The pressures that shape FDA decisions

Congress publicly frets about how quickly or slowly the Food and Drug Administration approves prescription drugs.

''Inside the FDA," by veteran healthcare writer Fran Hawthorne, is a meandering tome about the undercurrent of business and politics that shapes the regulatory agency's decisions. The book is at its best when it reveals true ''insider" nuggets such as when drug companies tap members of Congress to lobby the FDA commissioner for a specific drug's quicker approval.

That's what Bill Vodra, an attorney who once represented the FDA and now works for the drug industry, says in the book.

''The Washington representatives of drug companies have told me, 'We've got So-and-So (member of Congress) primed to call (the FDA) if we need him,' " he says. The lawmaker's tack: ''This company is in my district, you've had the application for 90 days; is this some sort of bureaucratic hustle?"

FDA superiors say pressure from folks who approve their budget rarely forces their hand. But truth has many faces. Steve Koepke, a former FDA drug reviewer, three times in nine years was called to the commissioner's office for a conference call with a congressional aide.

The tease has the reader coughing through smoke but never ultimately finding a fire. Neither Koepke nor the FDA commissioner at the time, Michael Friedman, would name a drug, company, or member of Congress responsible for the behind-the-scenes pressure.

The book is ambitious in attempting to cover the first 100 years of the FDA's history and in pointing to challenges in the upcoming century for an agency that regulates $1 trillion in products each year. It's a carefully researched primer that arrives as Congress is poised to bolster the FDA's ability to ensure drug safety.

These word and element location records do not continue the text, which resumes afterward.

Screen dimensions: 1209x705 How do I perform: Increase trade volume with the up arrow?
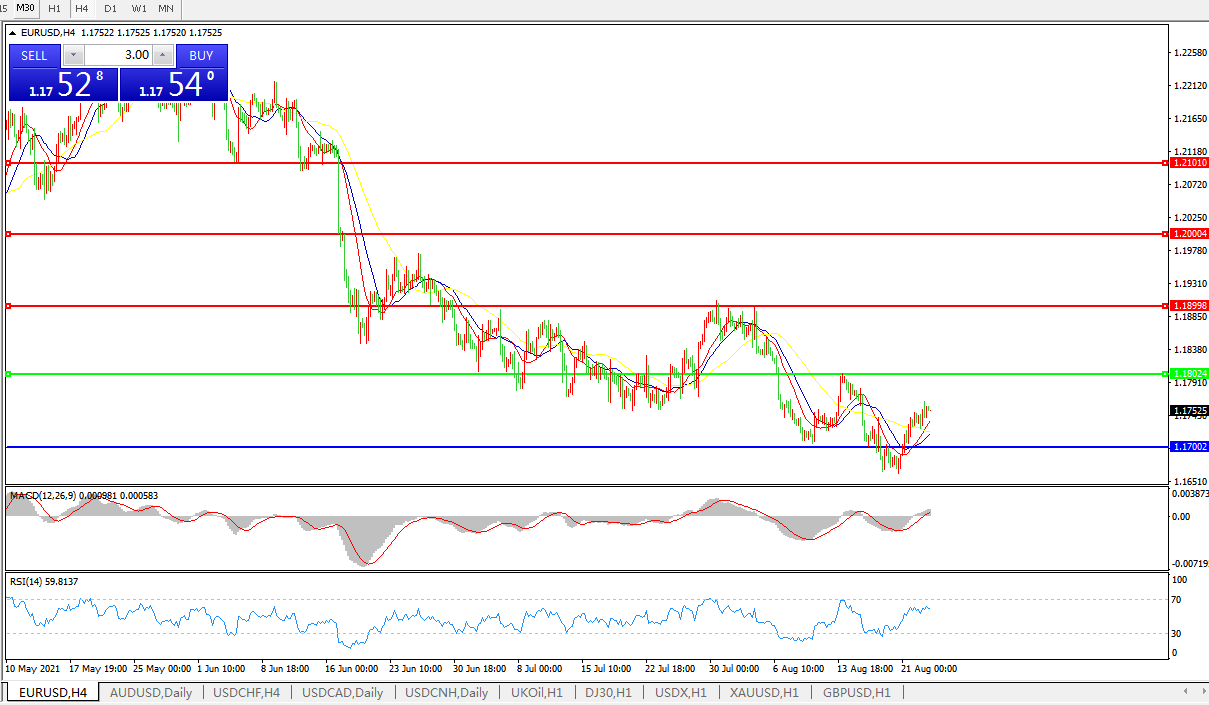tap(163, 55)
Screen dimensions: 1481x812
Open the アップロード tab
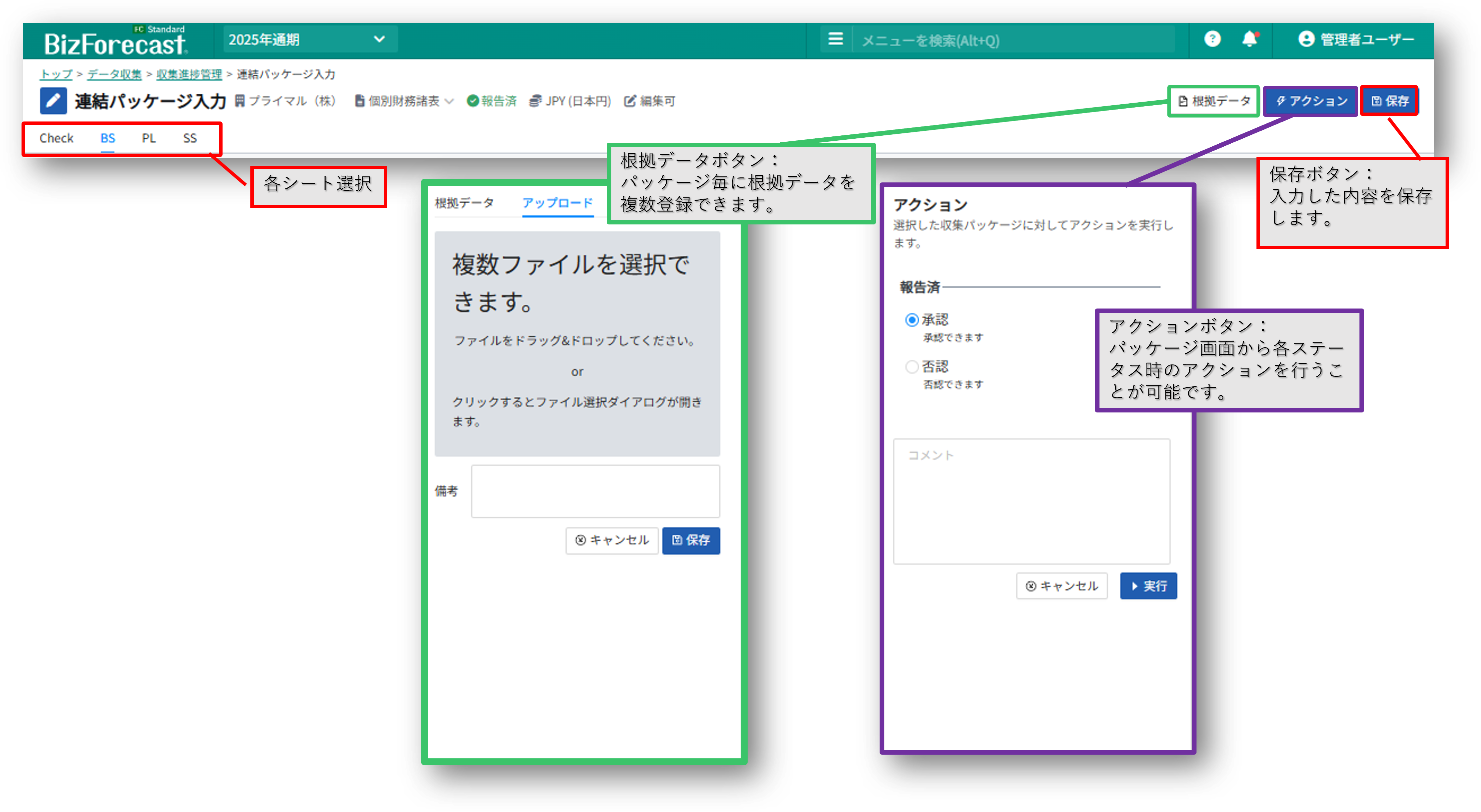point(557,203)
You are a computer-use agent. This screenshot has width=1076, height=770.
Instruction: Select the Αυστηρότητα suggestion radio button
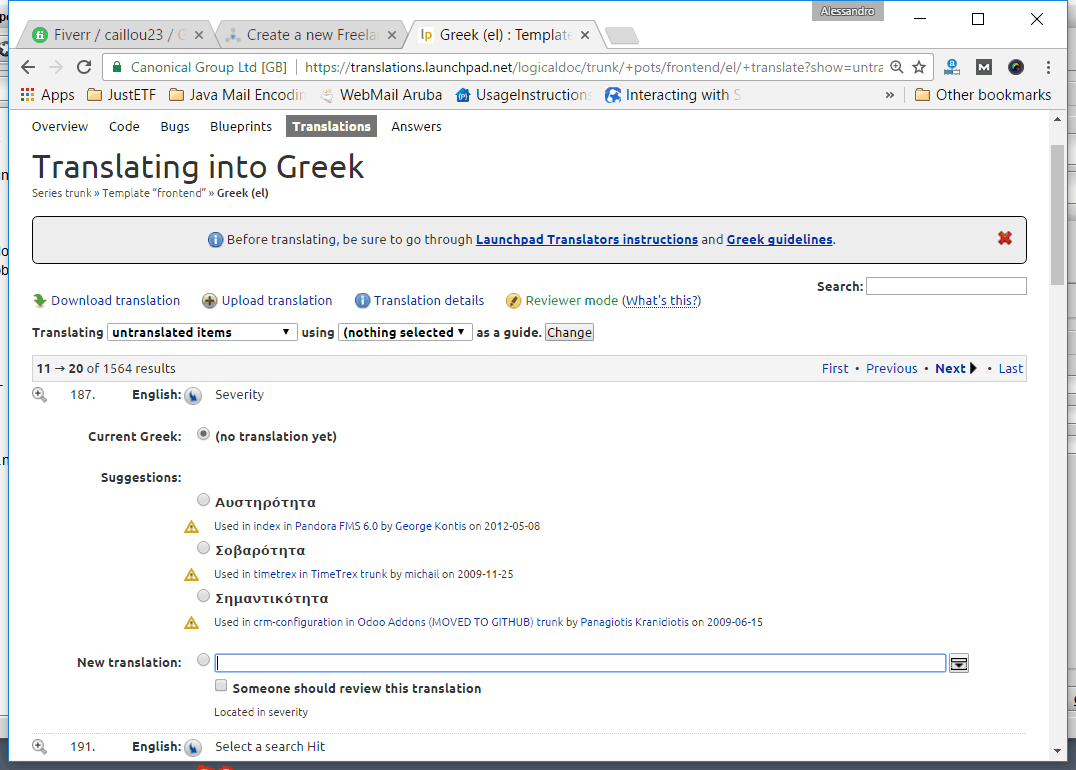pyautogui.click(x=204, y=500)
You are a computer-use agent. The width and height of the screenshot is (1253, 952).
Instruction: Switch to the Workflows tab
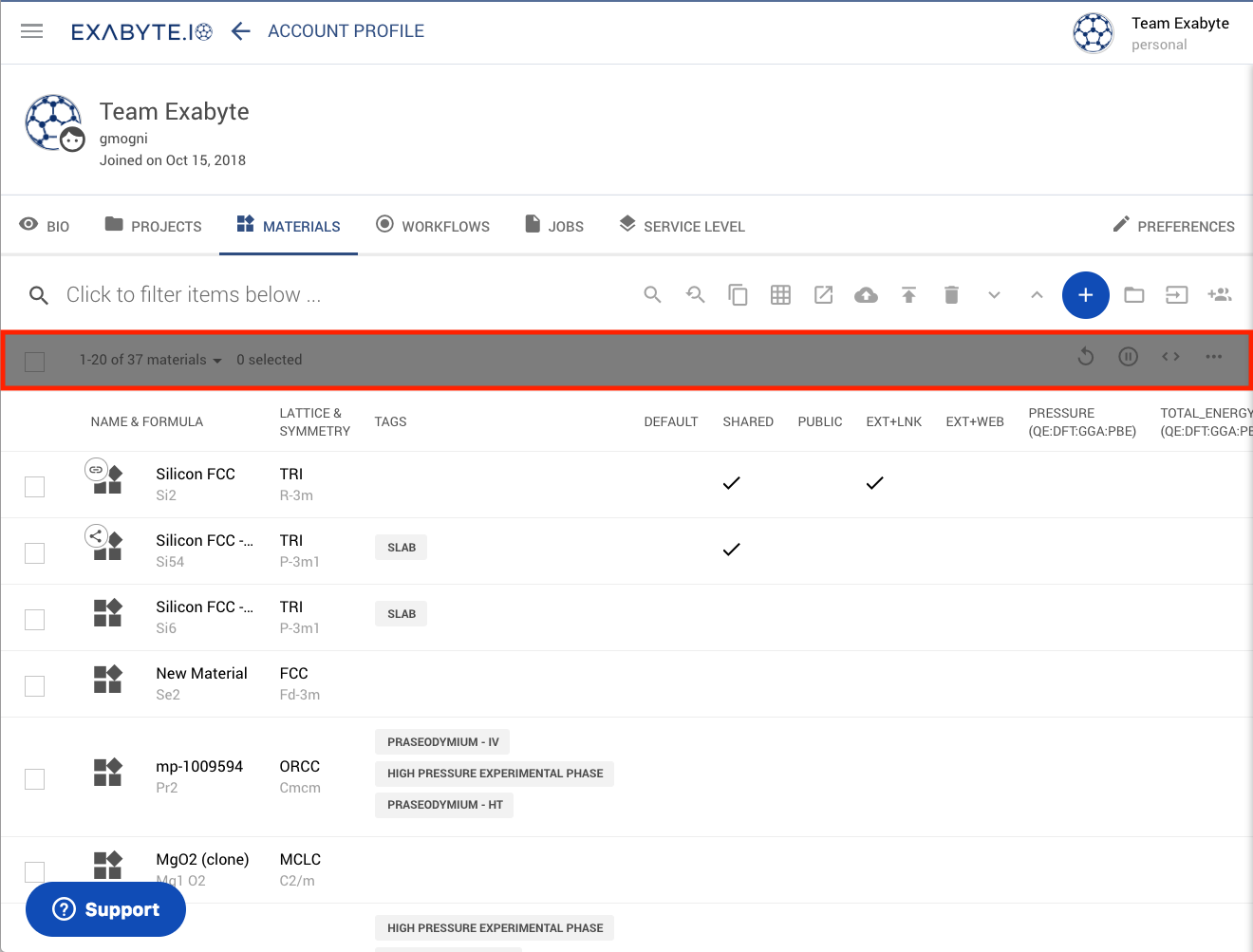(433, 226)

But the narrative feels disjointed. Chapters explaining how the FDA reviews drug applications, how persnickety it is about detail, the powerful pharmaceutical industry, and whether FDA scientists are savvy enough to handle the next generation of drugs could be puzzle pieces. Once the author has them all on the table, they could reveal a larger, comprehensive picture. Instead, each chapter feels like an island with no bridge linking it to the next.

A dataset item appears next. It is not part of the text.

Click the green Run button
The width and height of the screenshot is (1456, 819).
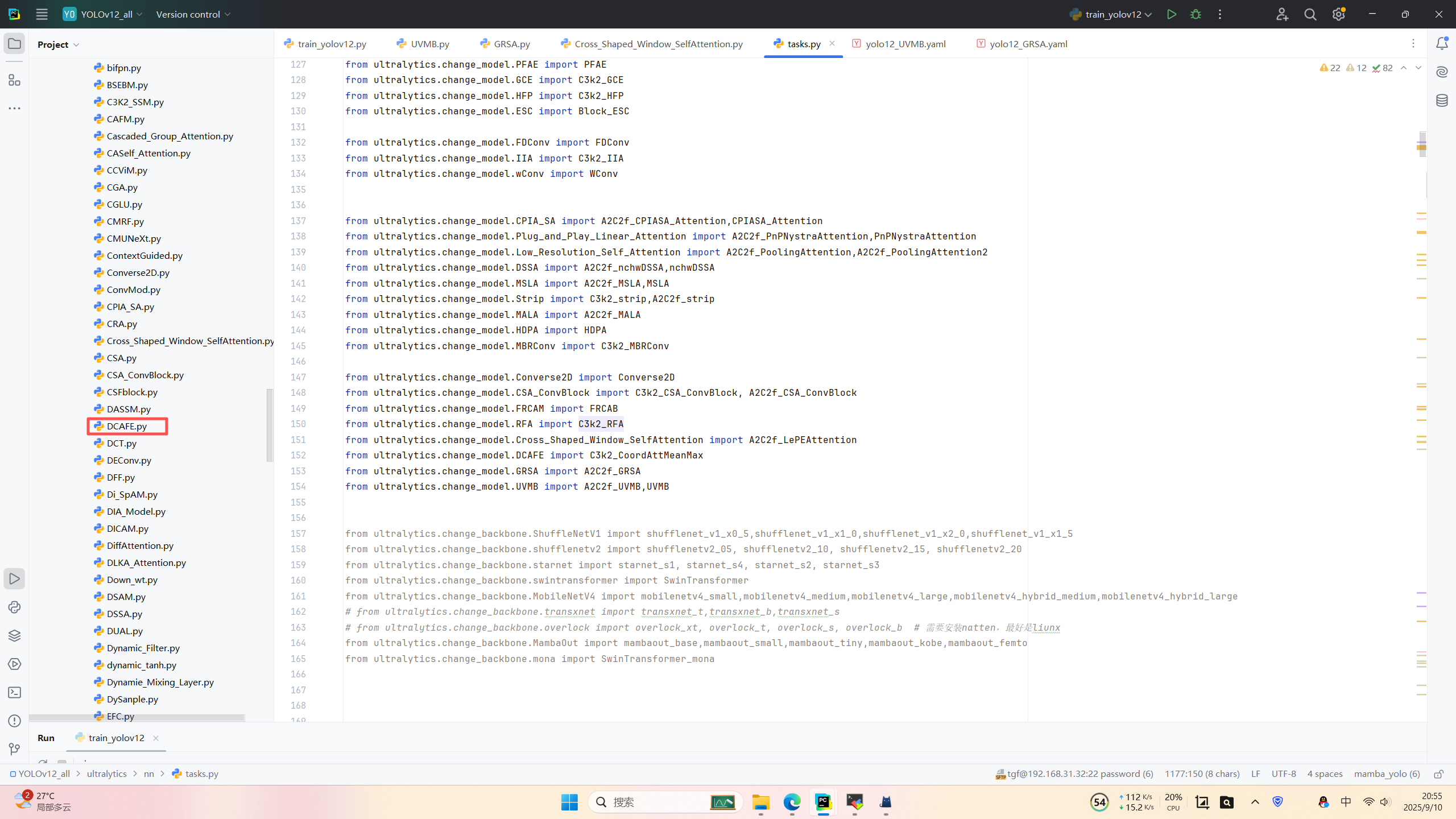click(1171, 14)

Still, the book is worth reading for raising the curtain on skirmishes for such blockbuster drugs as Lipitor.

How did the company coax the FDA to give it a speedy review when four similar drugs were on the market?

The company sent a persuasive army of 10 to vie with the FDA's army of 10. They faced off for nearly two hours. FDA's bottom line: ''Better doesn't get you faster. It has to be significantly different," said Dr. Irwin Martin, then vice president of regulatory affairs at the Parke-Davis research division of Warner-Lambert.

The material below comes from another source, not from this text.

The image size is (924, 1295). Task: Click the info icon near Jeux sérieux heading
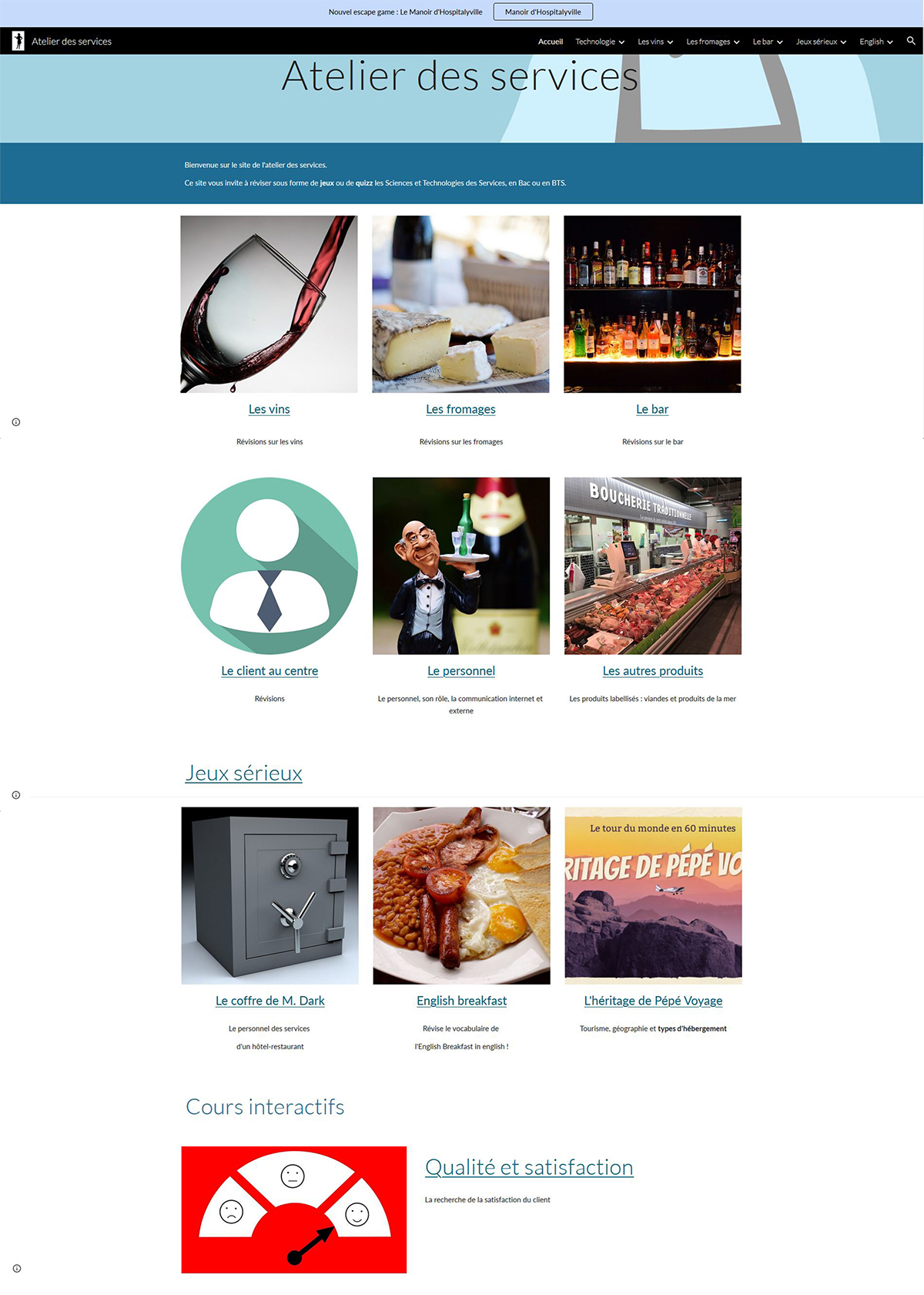pos(16,795)
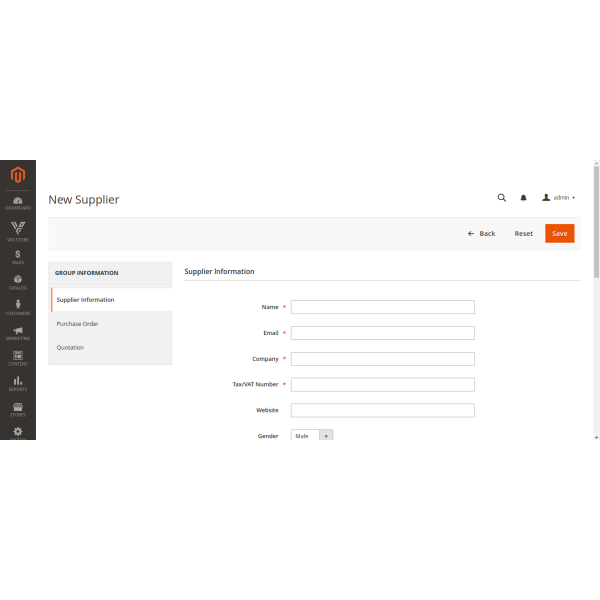
Task: Open the Vdcstore sidebar menu
Action: [17, 231]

The company had a plan. Ten children in South Africa with a rare genetic defect leaving them unable to clear cholesterol had bad cholesterol lowered by up to 40 percent by Lipitor. Only 100 American children had such genuine medical need for the drug. But the company revised its application to include them in a clinical trial.

''That was a bit of a stretch," Martin admitted.

Still, Lipitor got its priority review.